How do I go about hacking FTP? Part III
Oh boy, this whole series about FTP hacking is really getting long. There's just too much information to cover in just one article. In fact, if you ever have to analyze FTP, I hope that this series will serve as a small compendium on the subject.
- https://resources.infosecinstitute.com/hacking-file-transfer-protocol-part-i/
- https://resources.infosecinstitute.com/hacking-file-transfer-protocol-part-ii/
Now we're nearing the end of the series, so we will be looking at what's really going on in an FTP connection. Then, we will study all the possible places where you can carry out a successful attack on an FTP session. It makes no sense to write a longer introduction so let's get to work.
What should you learn next?
How do we determine which port is connected to the FTP?
Why is the specific port important? Because if you determine the connection mode and its type, the port number is the last thing that you need to perform a successful attack.
We have always known that a port is opened for a data connection. If we didn't have a clue, you may be under the impression that it's actually a very difficult thing to discover. But if we look at it practically, it turns out that this is not an insurmountable barrier.
Theoretically, we need to consider only two cases. Sometimes, it so happens that the FTP software is running with administrator privileges. If so, the data connection will always be listed on port 20. However, in any other case, the FTP software uses a temporary port. In case the FTP software is running with administrator rights, you can usually immediately know which port is used to connect the data. However, in the case where the connection uses a temporary port, it's a little more difficult. What can we then do to find it? If we know the mechanism by which they are granted temporary ports, we are really in a position to determine the correct port for the data connection with high probability.
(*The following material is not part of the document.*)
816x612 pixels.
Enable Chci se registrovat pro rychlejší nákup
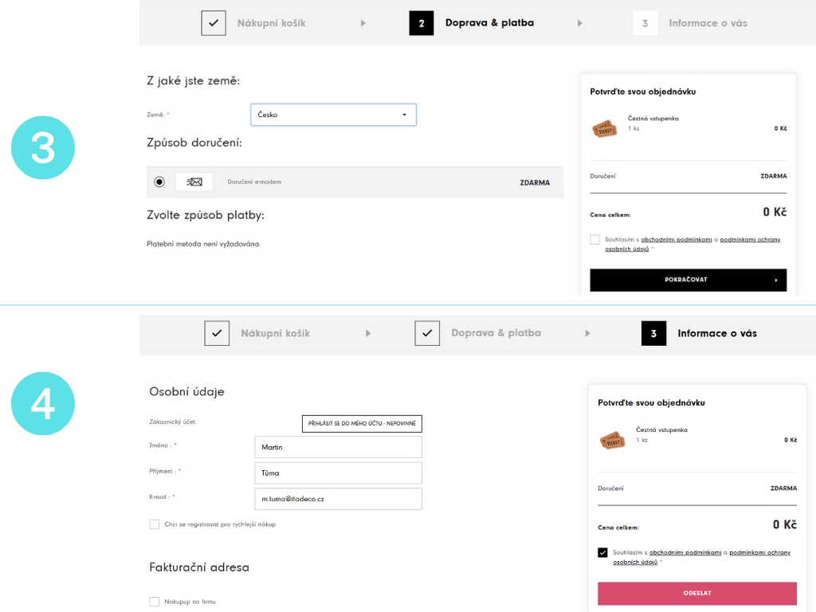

Remember those three situations that were presented previously? Following these scenarios, let's try to determine the port number on which the working data connection is.
In the case of web browsers, it is definitely very simplified. After all, the software always uses temporary ports when uploading and downloading web pages. In fact, each of the files that make up a particular web page, no matter whether it is HTML, ,image or sound, it is always downloaded to your computer using separate TCP connections. In this case, it suffices to follow the intruder only from ports which are set to another HTTP connection. Do you know how this turns out in practice? The port that will be used for the data connection will really only be a slightly larger number of the port that was recently used to complete the HTTP connection.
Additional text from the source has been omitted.